Mas há razões para virem a Lima, para além do pitoresco. Se sobreviverem ao trânsito, sugiro-vos que procurem um restaurante. A cidade é considerada a capital gastronómica das Américas e come-se muito bem de facto. É regular encontrarem restaurantes daqui na lista dos 50 melhores do mundo e o facto de o país ser incrivelmente multi-cultural leva a que na sua cozinha se encontrem influências chinesas, portuguesas, creoulas, quechua, japonesas... Tudo misturado até mesmo nos pratos tradicionais, e destes o principal é o ceviche. É um jogo de risco com o nosso próprio estômago, pois trata-se de peixe ou outro produtos do mar como polvo ou calamares preservados numa solução de sumo de limão. Por isso mesmo deve ser servido o mais fresco possível, antes que dê raia. Acompanhado normalmente de batata doce, também pode trazer abacate - regozijem-se, novos vegans! - ou milho, algo que é omnipresente em toda a gastronomia sul-americana. Na prática, há muitas semelhanças com o sashimi japonês, ainda que as origens do ceviche estejam localizadas numa civilização pré-Inca chamada Moche, que não consta que conhecesse o rock ou que comprasse pacotes de chamadas à antiga Telecel. O prato é tão popular que existe um feriado nacional em sua honra, reparem bem. É, claro, a primeira recomendação que o Pedro nos faz e leva-nos a uma cevicheria chamadoa "El Muelle", ou seja "O Molhe", pois a não muita distância de onde estamos, ainda que com um desnível apreciável, encontra-se o mar. Quase toda a gente pede ceviche a uma senhora extremamente simpática que nos explica com cuidado os pratos, revelando um gosto e simpatias particulares na apresentação do que o seu país tem de melhor. A descrição do ceviche lembra-me o meu trauma gastronómico mais clássico, a minha nemesis sob a forma de moluscos do mar. Desde pequenino que a minha mãe descobriu um estranho fenómeno: polvo ou lulas que caiam no meu estômago são imediatamente regurgitados como se eu fosse um pelicano. Não acho que a melhor maneira de me apresentar a este país e ao grupo que viaja comigo seja através de reforçado canto gregoriano. Assim, perscrutando a ementa, uma dourada assada apresenta-se e eu aceito o convite para sair. Tenho pena dela, pois tem na minha memória a concorrência de uma perca das Faroé que me esmifrou os orgasmos do paladar em pouco tempo.
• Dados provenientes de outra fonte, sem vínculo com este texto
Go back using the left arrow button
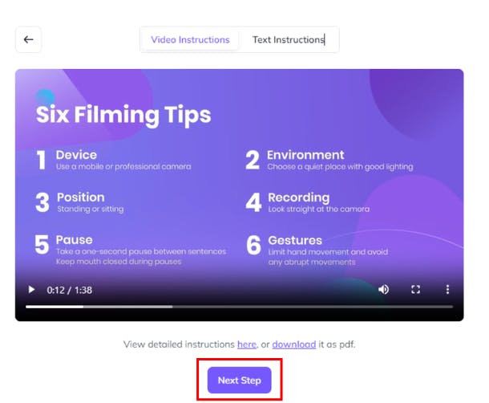Viewport: 489px width, 403px height. 28,39
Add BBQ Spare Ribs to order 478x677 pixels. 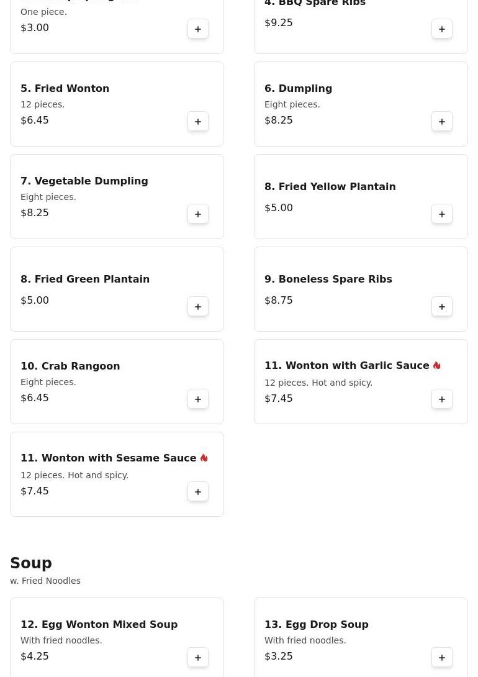click(442, 29)
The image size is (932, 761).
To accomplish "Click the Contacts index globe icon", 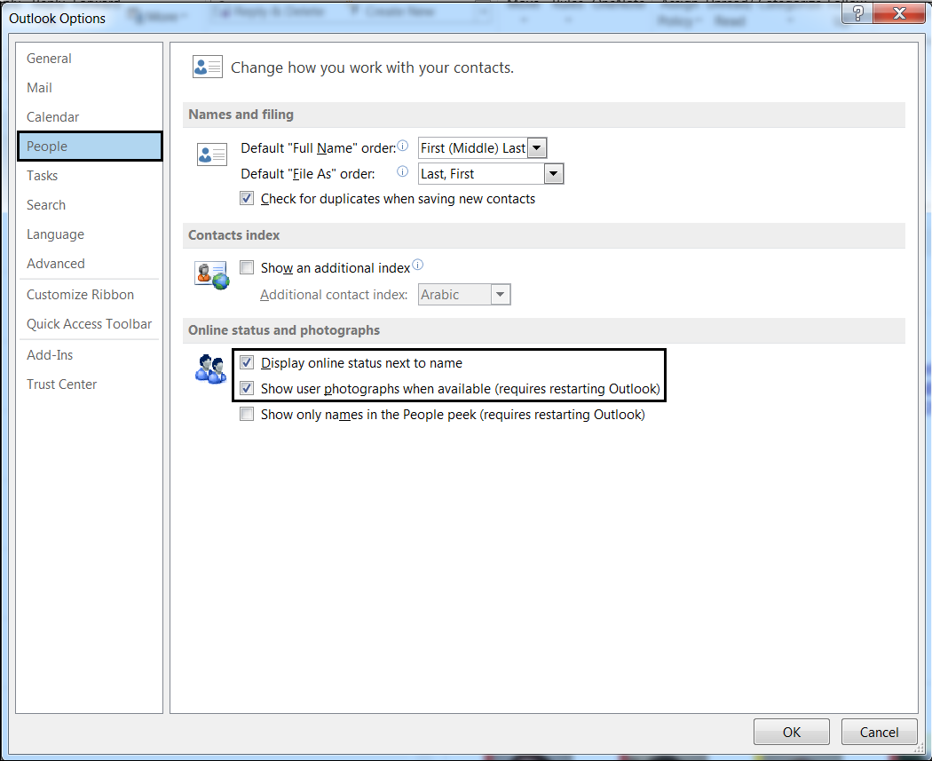I will [211, 274].
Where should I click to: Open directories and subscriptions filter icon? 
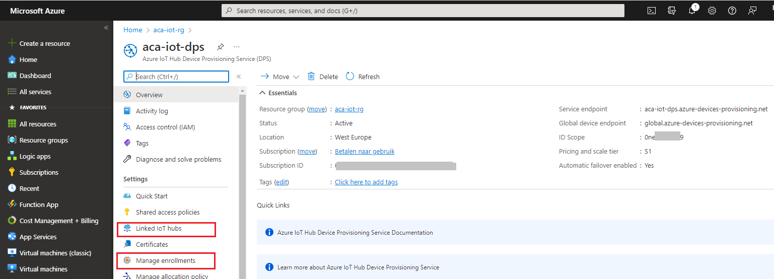[671, 11]
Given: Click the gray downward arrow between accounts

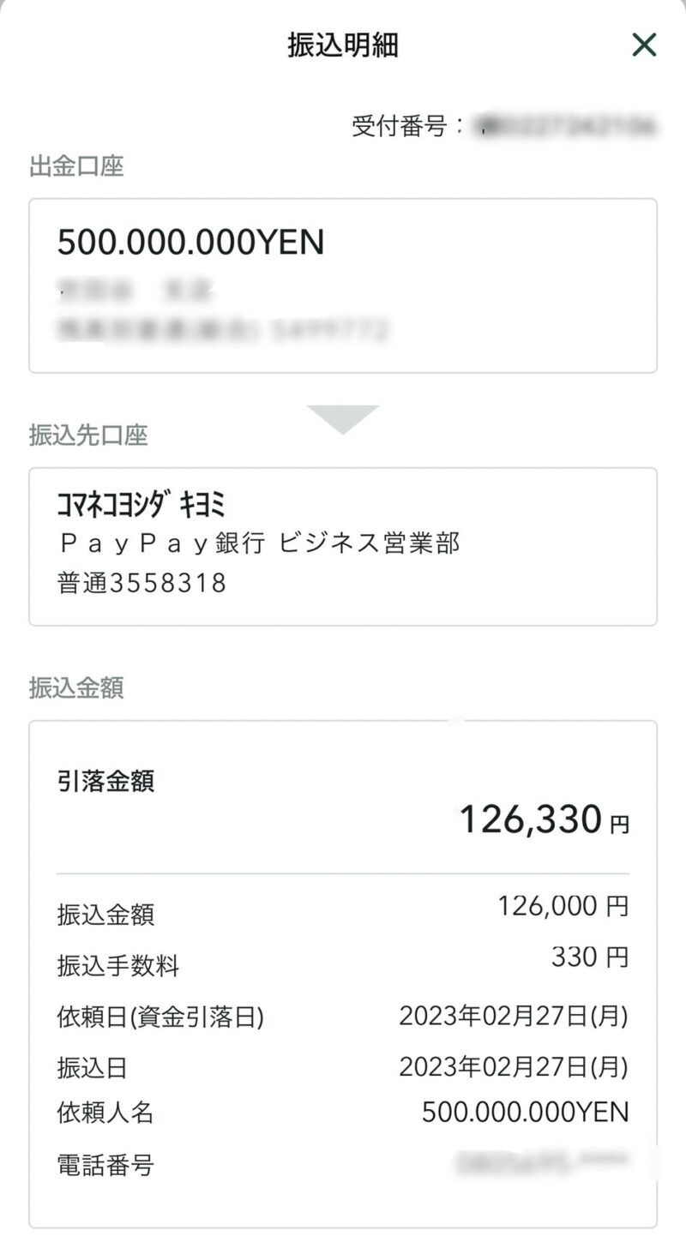Looking at the screenshot, I should [x=343, y=419].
O restaurante fica numa rua secundária e calma, conseguimos conversar sobre as primeiras impressões do país, sobre fotografia, sobre outras viagens que fizemos. Os pratos chegam e os amantes de cerveja descobrem os prazeres da Cusqueña, uma birra bem popular no Peru. A dourada está uma delícia, não comparável ao meu amor nórdico, mas bem preparada, tenra, condimentada com pimenta e algumas ervas aromáticas que lembram bastante a cozinha mediterrânica. Quanto ao ceviche, os convivas parecem maravilhados e deslumbrados, o travo forte cítrico misturado com os molhos e condimentos ressaltando do peixe as suas qualidades melhores na ponta da língua. O Pedro alerta que um problema no Peru é o café, geralmente entre o medíocre e o criminoso, com um toque de desporto radical da boca. No entanto, conhecendo-se a cidade, até nos safamos, ainda há alguns lugares que se desviam da crença religiosa que um café bom é um café queimado. A pouca distância, fica o Colonia, um estabelecimento singelo, mas simpático. Defronte, um palácio simples, mas que se destaca das outras habitações no local. Questionamo-nos sobre o que esconderá, não está aberto. Em cima, de pé e desfraldadas, várias bandeiras batem continência ao telhado. Uma é imediatamente identificável como a peruana; ao seu lado, duas extremamemte coloridas, arco-íris, o prisma irisado dos Pink Floyd estampado num pedaço de pano. "É um bar alternativo", pensa aqui o vosso Poirot dos pobres, convencidíssimo que tudo sabe e tudo adivinha, "que coragem em exibir assim a bandeira LGBT num país tão conservador quanto o Peru. Gabo-lhes isso". Isto é uma estupidez; mas só descobrirei porquê quando chegar a Cusco e portanto, deixo-vos no suspense. Não em relação à minha estupidez. Acho que tal é do conhecimento geral. Esta particular é apenas bastante engraçada.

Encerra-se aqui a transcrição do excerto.